Le 12 octobre 2021, devant un parterre d’entrepreneurs et de décideurs réunis dans la salle des fêtes de l’Elysée, Emmanuel Macron dévoilait le plan « France 2030 », qui a pour but de favoriser l’émergence ou la consolidation de nouvelles filières industrielles d’avenir. Le nucléaire, l’hydrogène vert, les biomédicaments, les transports décarbonés, les batteries, ou les semi-conducteurs étaient autant de secteurs déclarés comme stratégiques par le président de la République, qui avait annoncé une enveloppe de 30 milliards d’euros pour leur développement.
L’un de ces secteurs est particulièrement sensible, puisqu’il se place au cœur même de l’économie mondiale : c’est l’industrie des puces électroniques (aussi appelée industrie du circuit intégré, ou des semi-conducteurs). Depuis que les mesures de confinement liées au Covid ont désorganisé ses usines et ses approvisionnements, c’est toute l’offre internationale dans d’innombrables domaines industriels – automobile, électroménager, électronique, manufacturier, entre autres – qui subit une crise de l’offre. Il n’y a tout simplement plus assez de puces électroniques pour faire tourner l’économie mondiale.
Domination américaine
Cette industrie, qui repose sur les propriétés physiques des semi-conducteurs, ces matériaux comme le silicium qui ont la particularité de posséder une conductivité électrique intermédiaire entre celle des métaux et celle des isolants, est dominée depuis toujours – mis à part une éclipse à la fin des années 1980 à la faveur du Japon – par les Etats-Unis. Au classement 2021 des 15 premières sociétés mondiales dans la conception et la production de puces électroniques (incluant aussi les fonderies) établi par la société de conseil Icinsights, l’Amérique se taille la part du lion avec huit entreprises, dont le leader Intel.
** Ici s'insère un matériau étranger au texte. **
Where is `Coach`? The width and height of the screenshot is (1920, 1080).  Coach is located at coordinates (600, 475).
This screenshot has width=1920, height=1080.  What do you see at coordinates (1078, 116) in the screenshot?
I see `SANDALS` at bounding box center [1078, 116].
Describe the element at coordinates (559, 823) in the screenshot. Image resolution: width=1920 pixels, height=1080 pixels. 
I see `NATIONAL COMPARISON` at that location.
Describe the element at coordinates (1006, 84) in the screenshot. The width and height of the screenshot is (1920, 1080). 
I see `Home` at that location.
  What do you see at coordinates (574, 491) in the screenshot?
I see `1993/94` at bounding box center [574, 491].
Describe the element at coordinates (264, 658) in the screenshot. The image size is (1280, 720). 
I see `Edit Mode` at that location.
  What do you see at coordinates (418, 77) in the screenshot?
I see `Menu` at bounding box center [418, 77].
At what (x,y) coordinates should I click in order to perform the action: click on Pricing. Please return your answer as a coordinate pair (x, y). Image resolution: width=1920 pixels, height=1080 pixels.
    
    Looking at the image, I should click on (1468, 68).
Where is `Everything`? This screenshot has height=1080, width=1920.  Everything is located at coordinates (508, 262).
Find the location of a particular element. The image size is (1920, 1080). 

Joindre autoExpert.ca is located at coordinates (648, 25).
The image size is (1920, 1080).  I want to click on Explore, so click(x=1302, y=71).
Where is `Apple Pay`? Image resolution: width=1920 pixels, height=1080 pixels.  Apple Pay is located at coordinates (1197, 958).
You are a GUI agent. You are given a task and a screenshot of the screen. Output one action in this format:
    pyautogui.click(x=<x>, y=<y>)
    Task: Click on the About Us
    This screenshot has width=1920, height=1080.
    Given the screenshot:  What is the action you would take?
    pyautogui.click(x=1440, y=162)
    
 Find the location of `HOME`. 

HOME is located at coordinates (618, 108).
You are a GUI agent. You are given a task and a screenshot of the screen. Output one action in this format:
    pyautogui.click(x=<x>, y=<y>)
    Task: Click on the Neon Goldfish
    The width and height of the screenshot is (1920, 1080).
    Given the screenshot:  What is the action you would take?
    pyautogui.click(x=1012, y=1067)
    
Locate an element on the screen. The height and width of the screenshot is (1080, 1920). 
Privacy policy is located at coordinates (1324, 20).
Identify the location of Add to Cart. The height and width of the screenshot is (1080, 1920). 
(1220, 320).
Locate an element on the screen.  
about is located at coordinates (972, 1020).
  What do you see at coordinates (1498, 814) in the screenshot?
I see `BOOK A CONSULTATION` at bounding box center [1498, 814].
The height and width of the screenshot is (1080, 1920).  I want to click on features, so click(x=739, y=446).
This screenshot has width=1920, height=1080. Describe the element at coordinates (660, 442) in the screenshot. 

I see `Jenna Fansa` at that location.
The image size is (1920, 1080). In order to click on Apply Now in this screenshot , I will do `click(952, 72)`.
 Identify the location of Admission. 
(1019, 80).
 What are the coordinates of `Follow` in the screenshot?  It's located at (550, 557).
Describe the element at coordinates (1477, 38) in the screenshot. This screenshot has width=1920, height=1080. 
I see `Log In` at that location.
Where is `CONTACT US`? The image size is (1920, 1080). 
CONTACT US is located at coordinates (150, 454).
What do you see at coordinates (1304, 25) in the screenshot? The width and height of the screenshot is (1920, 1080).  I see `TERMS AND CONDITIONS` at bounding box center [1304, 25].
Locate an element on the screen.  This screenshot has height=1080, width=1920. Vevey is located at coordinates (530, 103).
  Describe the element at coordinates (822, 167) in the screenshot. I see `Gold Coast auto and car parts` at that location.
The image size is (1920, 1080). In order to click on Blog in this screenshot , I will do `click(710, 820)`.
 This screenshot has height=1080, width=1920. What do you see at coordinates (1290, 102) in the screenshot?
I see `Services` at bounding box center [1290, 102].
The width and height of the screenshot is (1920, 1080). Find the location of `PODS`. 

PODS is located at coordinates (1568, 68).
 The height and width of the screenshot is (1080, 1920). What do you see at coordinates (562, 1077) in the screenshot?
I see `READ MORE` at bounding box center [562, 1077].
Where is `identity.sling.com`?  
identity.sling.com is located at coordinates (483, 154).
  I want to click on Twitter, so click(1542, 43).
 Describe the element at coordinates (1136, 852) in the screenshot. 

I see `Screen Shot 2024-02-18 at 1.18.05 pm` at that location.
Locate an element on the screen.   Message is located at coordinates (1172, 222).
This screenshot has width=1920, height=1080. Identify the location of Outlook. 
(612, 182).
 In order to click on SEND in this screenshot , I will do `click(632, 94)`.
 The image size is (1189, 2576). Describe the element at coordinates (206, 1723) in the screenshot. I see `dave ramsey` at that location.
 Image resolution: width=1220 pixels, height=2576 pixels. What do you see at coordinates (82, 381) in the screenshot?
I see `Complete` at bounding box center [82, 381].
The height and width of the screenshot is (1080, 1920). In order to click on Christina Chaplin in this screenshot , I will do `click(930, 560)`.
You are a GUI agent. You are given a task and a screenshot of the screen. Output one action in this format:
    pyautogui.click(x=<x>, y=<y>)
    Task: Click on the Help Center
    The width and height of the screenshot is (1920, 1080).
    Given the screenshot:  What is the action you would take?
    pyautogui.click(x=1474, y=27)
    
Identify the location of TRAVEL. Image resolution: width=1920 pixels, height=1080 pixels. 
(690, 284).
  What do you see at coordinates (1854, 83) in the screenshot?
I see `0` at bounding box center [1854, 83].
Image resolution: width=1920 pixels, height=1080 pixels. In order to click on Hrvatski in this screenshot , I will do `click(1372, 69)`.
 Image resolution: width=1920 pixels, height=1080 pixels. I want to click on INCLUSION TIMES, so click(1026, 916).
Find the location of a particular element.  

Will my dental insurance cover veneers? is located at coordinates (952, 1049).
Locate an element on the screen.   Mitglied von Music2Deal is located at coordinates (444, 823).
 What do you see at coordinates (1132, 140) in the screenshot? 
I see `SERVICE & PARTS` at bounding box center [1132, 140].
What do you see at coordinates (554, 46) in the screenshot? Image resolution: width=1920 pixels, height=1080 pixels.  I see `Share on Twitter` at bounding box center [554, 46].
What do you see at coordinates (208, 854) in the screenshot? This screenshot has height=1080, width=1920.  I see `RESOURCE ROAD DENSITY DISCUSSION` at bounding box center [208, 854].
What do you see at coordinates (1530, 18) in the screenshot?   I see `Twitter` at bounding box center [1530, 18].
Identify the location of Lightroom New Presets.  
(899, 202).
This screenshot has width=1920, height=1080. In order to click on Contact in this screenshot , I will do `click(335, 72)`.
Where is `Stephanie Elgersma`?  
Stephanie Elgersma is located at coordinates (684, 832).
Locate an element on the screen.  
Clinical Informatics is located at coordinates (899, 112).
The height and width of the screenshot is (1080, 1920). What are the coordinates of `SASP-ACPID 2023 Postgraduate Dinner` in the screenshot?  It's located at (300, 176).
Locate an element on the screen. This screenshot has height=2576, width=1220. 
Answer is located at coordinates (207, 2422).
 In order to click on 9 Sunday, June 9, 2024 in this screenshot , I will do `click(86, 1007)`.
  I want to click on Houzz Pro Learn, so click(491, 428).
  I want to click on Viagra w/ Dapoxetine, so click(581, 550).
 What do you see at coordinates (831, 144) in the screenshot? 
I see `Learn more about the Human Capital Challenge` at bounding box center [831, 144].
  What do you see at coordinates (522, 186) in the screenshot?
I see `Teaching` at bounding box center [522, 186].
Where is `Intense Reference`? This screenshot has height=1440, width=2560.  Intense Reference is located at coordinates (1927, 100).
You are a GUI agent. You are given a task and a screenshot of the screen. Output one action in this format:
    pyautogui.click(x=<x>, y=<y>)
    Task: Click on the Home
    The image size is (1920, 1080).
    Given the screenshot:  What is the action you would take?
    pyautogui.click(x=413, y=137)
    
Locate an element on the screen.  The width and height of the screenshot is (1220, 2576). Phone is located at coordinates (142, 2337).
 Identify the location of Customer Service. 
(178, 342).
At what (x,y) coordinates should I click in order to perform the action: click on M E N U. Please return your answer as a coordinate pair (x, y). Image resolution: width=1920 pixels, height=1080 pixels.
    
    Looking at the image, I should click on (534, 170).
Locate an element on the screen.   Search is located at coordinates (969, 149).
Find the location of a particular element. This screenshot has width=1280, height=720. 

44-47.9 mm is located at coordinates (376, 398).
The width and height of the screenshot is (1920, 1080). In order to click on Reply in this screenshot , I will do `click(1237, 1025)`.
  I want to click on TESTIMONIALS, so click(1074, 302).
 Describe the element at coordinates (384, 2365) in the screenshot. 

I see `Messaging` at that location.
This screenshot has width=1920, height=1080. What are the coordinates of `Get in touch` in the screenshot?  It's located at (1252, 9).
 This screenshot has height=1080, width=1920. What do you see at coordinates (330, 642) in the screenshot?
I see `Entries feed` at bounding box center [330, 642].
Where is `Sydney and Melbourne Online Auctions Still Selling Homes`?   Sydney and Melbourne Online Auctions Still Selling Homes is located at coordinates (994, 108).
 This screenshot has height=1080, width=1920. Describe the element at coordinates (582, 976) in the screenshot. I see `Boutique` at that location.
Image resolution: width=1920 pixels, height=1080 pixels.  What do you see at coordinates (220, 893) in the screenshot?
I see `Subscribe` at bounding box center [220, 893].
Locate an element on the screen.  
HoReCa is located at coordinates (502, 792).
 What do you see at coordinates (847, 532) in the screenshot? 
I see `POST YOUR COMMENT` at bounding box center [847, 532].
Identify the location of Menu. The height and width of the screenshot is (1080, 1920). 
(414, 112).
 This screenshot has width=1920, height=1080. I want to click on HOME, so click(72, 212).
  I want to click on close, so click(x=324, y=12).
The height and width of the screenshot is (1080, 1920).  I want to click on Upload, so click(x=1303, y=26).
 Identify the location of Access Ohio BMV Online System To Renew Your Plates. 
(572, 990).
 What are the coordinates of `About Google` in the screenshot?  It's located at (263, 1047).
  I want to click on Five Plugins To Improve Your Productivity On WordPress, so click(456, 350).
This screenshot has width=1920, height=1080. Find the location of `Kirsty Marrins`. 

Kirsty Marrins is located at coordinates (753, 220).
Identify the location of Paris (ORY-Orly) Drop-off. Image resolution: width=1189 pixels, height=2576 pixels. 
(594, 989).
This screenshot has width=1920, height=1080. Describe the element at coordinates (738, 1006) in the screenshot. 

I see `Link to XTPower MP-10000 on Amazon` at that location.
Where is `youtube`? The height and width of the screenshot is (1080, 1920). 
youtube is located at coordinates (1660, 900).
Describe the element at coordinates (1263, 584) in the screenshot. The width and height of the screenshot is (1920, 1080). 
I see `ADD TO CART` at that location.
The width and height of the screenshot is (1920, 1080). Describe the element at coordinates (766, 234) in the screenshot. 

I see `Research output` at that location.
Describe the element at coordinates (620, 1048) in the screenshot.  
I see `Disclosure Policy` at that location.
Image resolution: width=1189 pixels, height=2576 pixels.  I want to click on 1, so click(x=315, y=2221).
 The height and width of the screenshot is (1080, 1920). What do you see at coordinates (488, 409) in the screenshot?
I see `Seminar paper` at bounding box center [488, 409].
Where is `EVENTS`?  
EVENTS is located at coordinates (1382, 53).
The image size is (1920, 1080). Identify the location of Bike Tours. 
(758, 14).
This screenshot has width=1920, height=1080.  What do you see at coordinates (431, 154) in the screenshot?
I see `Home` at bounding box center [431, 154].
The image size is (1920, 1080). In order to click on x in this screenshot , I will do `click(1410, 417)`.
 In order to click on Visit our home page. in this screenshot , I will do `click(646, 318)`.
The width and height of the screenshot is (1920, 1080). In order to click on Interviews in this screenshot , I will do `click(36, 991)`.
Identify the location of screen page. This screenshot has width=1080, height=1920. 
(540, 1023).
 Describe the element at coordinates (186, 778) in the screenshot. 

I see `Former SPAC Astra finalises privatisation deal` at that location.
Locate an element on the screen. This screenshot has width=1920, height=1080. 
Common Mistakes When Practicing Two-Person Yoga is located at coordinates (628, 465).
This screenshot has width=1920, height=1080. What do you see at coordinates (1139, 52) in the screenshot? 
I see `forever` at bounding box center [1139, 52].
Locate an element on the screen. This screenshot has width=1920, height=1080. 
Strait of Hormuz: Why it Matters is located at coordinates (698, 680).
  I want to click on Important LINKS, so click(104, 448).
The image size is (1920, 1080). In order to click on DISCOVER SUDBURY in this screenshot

L’Asie est ensuite largement représentée, avec Taïwan, qui possède le géant de la fonderie TSMC (qui sous-traite principalement la production d’entreprises américaines), la Corée du Sud et le Japon.
Seules deux entreprises européennes figurent dans ce top 15 mondial, mais en queue de peloton : l’allemand Infineon, à la 12e place, et le franco-italien STMicroelectronics, à la 14e place. Le Néerlandais NXP, troisième major européenne, se classe juste derrière, au 16e rang mondial.
Avec 9% seulement du chiffre d’affaires mondial de la vente des semi-conducteurs, l’Europe reste fragile dans ce secteur jugé stratégique par Paris et Bruxelles. Et pourtant, le positionnement européen sur les semi-conducteurs est ancien. Nos archives permettent de retracer l’histoire d’un des fleurons du Vieux continent, STMicroelectronics, fruit d’un mariage conclu en 1987 entre une entreprise française, Thomson Semiconducteurs (issue de la fusion de onze sociétés entre 1960 et 1985), et une entreprise italienne majeure, la Società Generale Semiconduttori (SGS), toutes deux nées au cours des années 1950.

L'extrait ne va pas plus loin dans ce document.